The first step is to define an ExpirableString
class that contains both the value of the Kafka record and a time after which the record is no longer of interest. After every poll the ConsumerRecordStore
will check to see if a cleanup is needed:
private void cleanUp() {
final long now = System.currentTimeMillis();
if (now <= nextCleanup) {
return;
}
lock.writeLock().lock();
nextCleanup = now + 30000l;
var newStore = store.entrySet().stream()
.filter(e -> e.getValue().expireTime > now)

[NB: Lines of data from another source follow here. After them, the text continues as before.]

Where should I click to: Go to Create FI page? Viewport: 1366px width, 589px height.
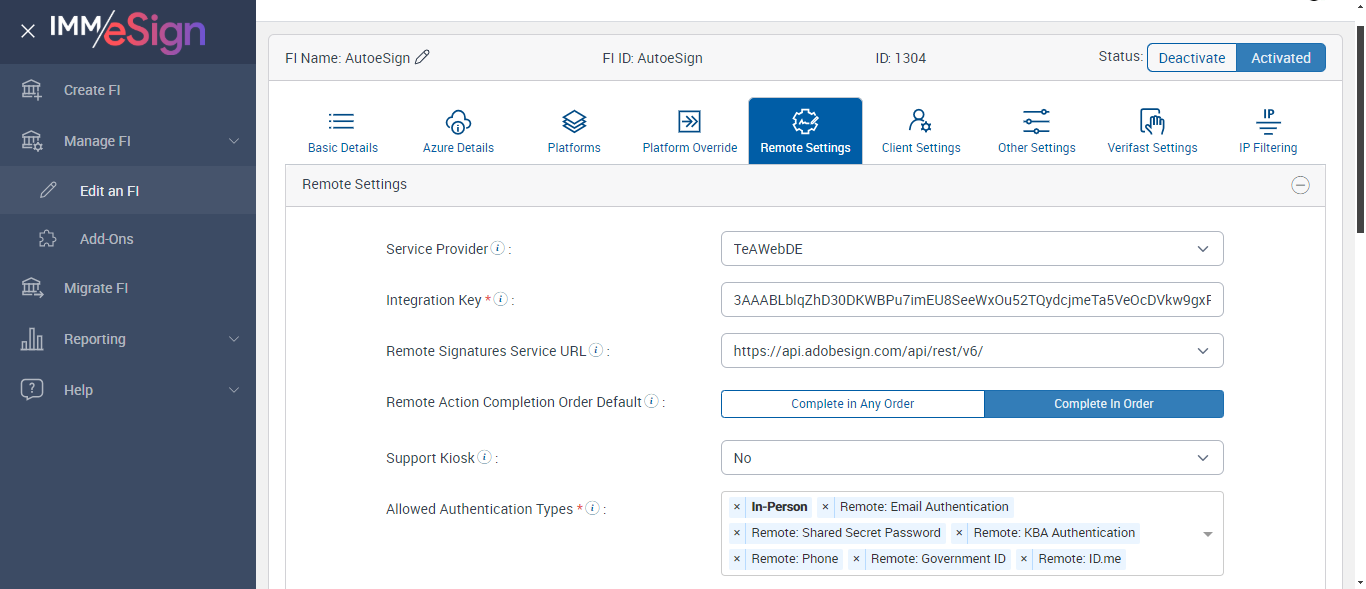click(x=92, y=90)
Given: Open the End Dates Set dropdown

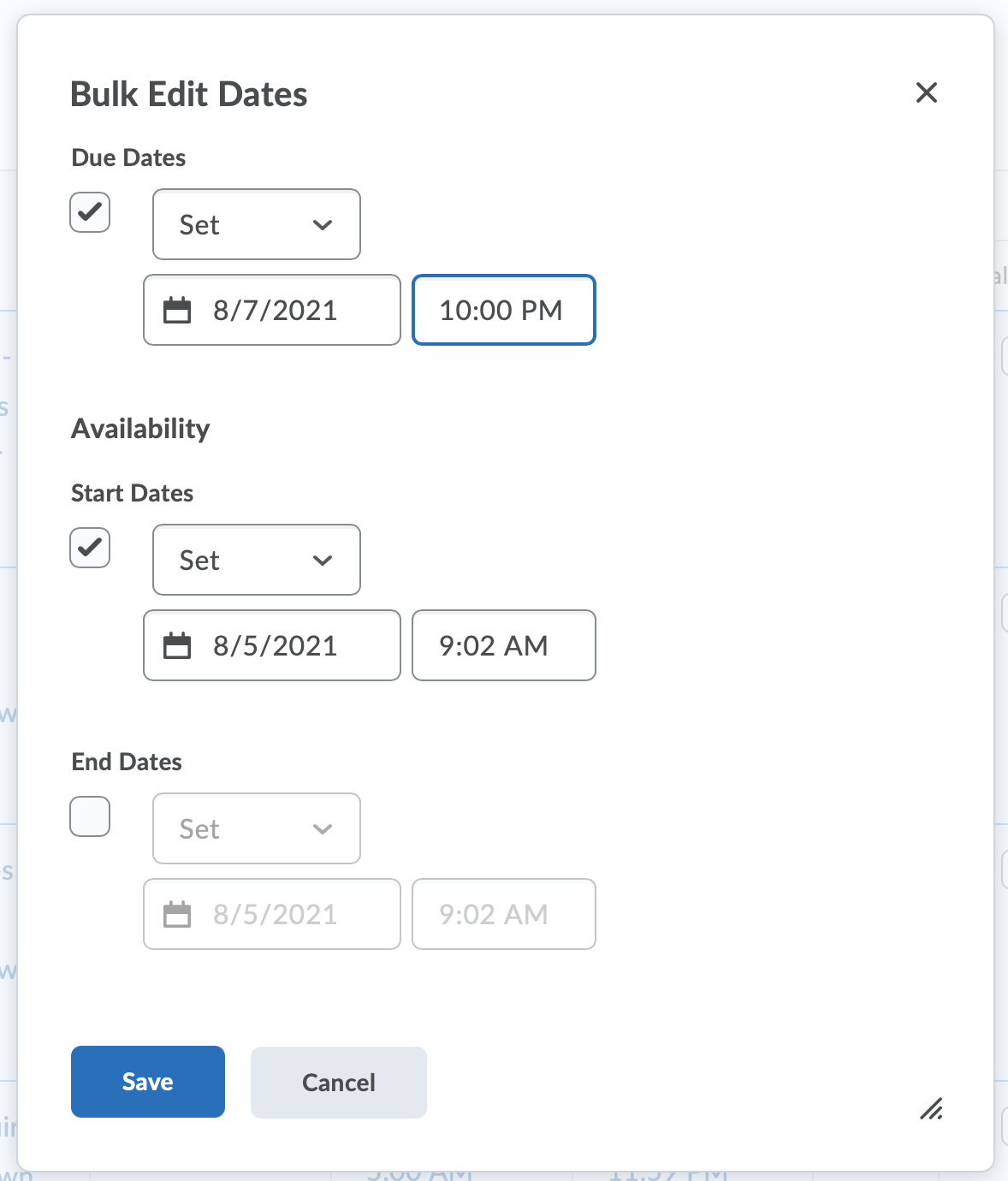Looking at the screenshot, I should click(256, 828).
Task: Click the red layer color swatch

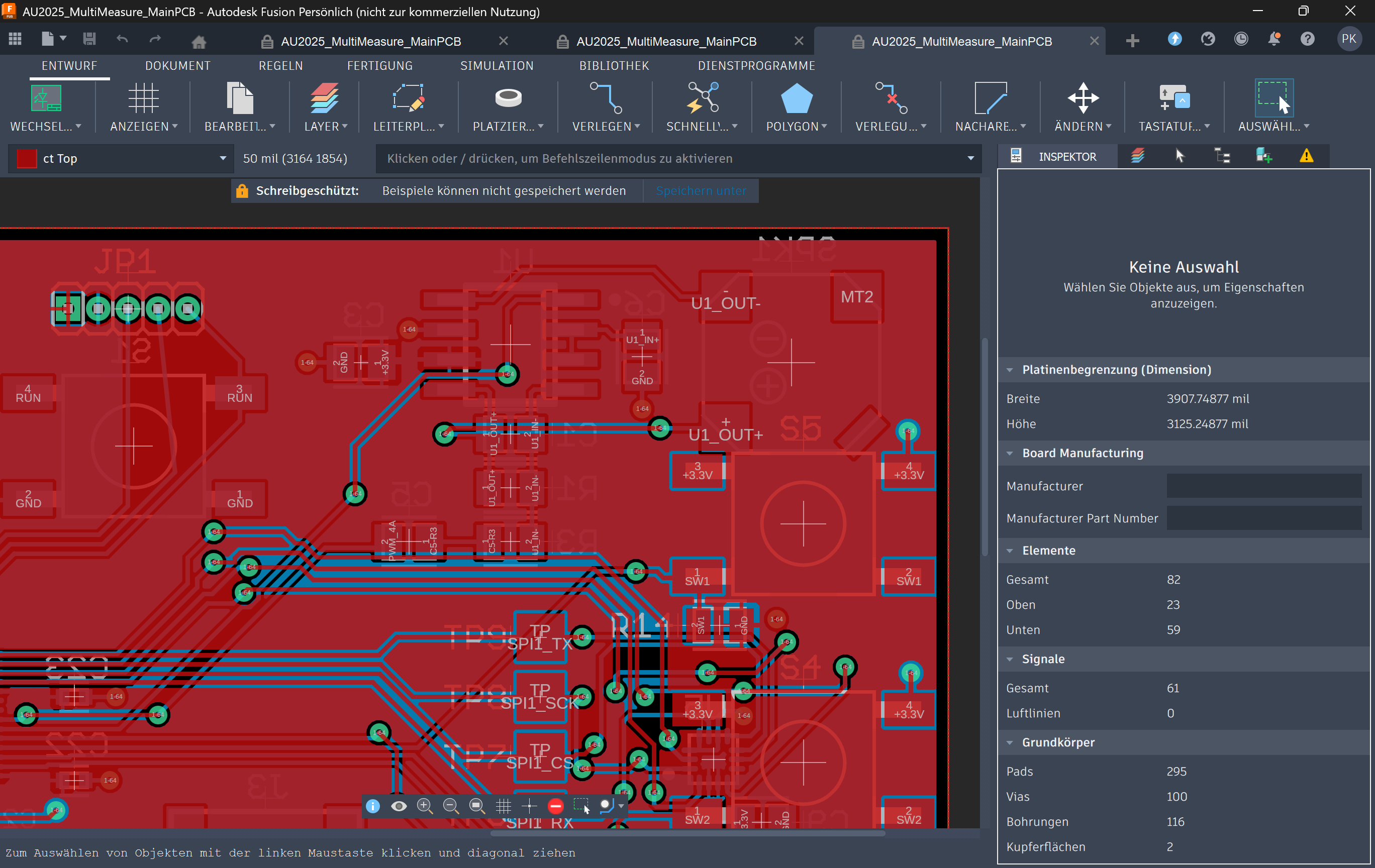Action: point(27,159)
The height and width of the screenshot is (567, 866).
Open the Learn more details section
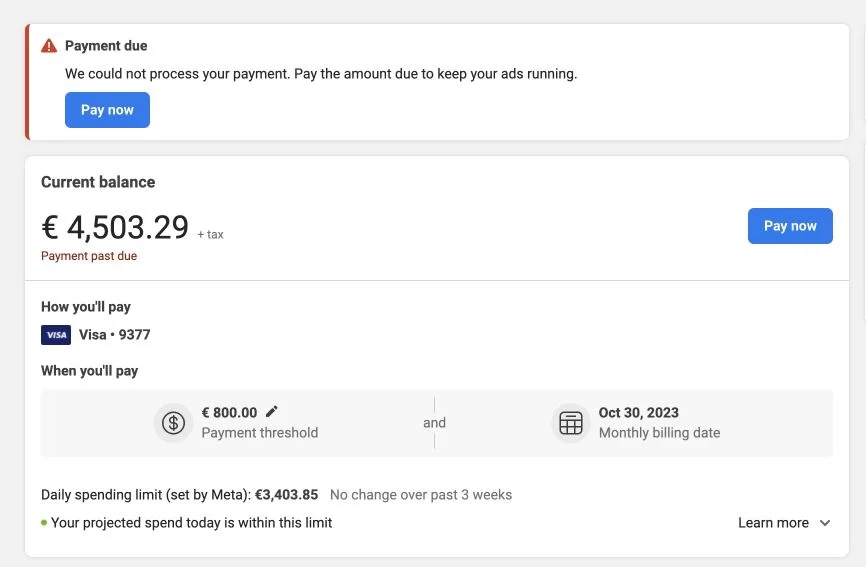773,523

.collect(Collectors.toMap(e -> e.getKey(), e -> e.getValue()));
store = newStore;
lock.writeLock().unlock();
}
Once again a write lock will be acquired to ensure that readers will not have access to the store
during the clean up. After this no more memory problems occurred, even with 256Mb of available memory.
As I stated at the start of this blog it is essential that tests are reliable and reliability trumps speed. Long running tests will cause frustration, but unreliable tests can bring the most hardened developer to tears.
How can we check reliability in our new improved test suite? In this case I have spun up a Jenkins container and asked it to run the integration test task every 3 minutes. After several hours of continuous running things look stable!
In part 1 I introduced a pattern for integration testing a Spring Boot application that publishes events using Kafka. As demonstrated above testing using a single threaded model results in linear scaling of test suite execution time which can quickly become an irritant or worse. By seperating the consumption of events from the test itself using a JUnit5 extension it is possible to move to a parallel execution model which will provide a significant performance improvement without jeopardising reliability.
The source code for the example application can be found by following the link.
I hope this blog post has been of interest. Good luck with your testing!